## Directions for this task
In the entries below, count the lines that contain the word "agent" and give only that number.

## Records to use
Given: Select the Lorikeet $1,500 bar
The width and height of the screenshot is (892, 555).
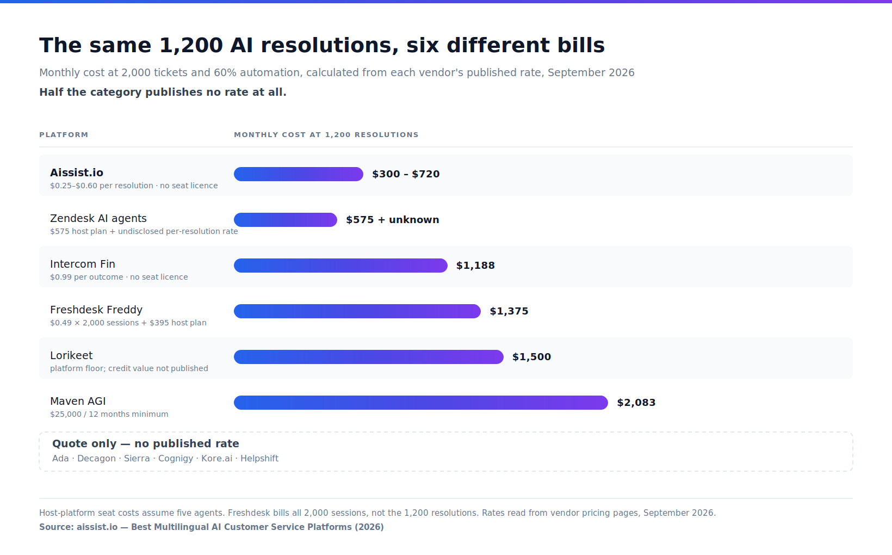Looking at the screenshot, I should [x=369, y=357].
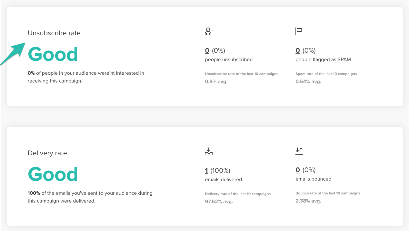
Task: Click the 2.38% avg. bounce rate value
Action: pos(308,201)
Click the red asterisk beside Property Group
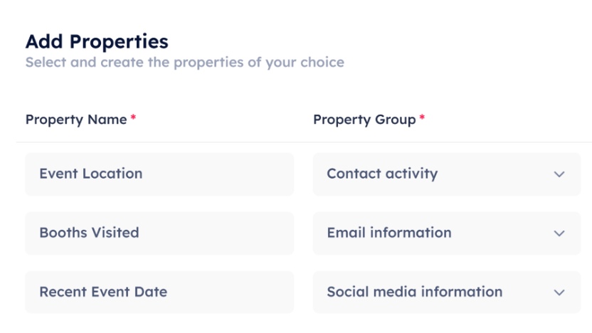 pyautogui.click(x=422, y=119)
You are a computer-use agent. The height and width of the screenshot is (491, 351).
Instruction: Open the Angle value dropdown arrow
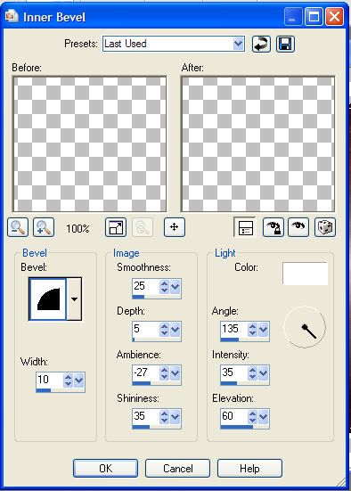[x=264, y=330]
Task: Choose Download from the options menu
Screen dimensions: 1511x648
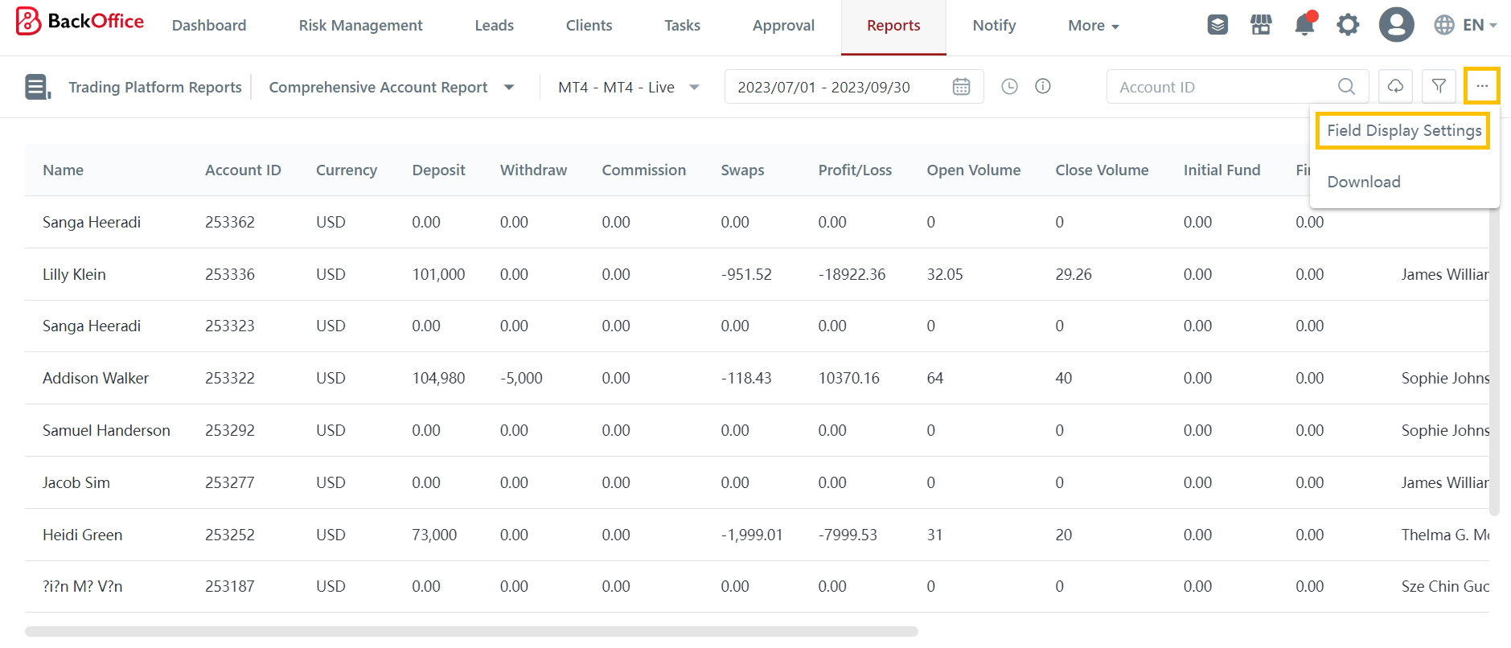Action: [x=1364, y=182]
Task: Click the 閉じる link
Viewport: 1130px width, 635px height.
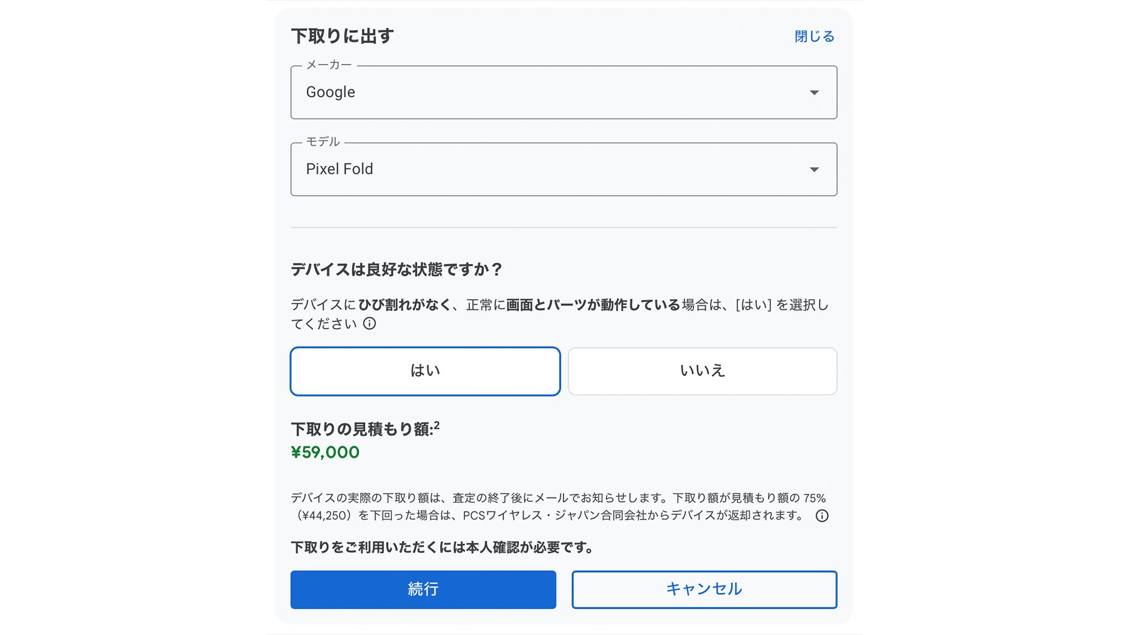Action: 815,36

--

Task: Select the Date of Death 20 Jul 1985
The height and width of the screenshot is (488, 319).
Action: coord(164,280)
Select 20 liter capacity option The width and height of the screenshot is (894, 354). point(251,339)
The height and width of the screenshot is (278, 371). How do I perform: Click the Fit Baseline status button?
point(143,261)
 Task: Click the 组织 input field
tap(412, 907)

--

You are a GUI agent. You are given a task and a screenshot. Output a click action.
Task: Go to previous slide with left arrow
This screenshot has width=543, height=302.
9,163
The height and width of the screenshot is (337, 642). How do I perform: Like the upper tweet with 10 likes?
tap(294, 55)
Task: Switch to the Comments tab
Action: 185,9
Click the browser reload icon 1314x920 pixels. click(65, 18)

## Finished exercise
2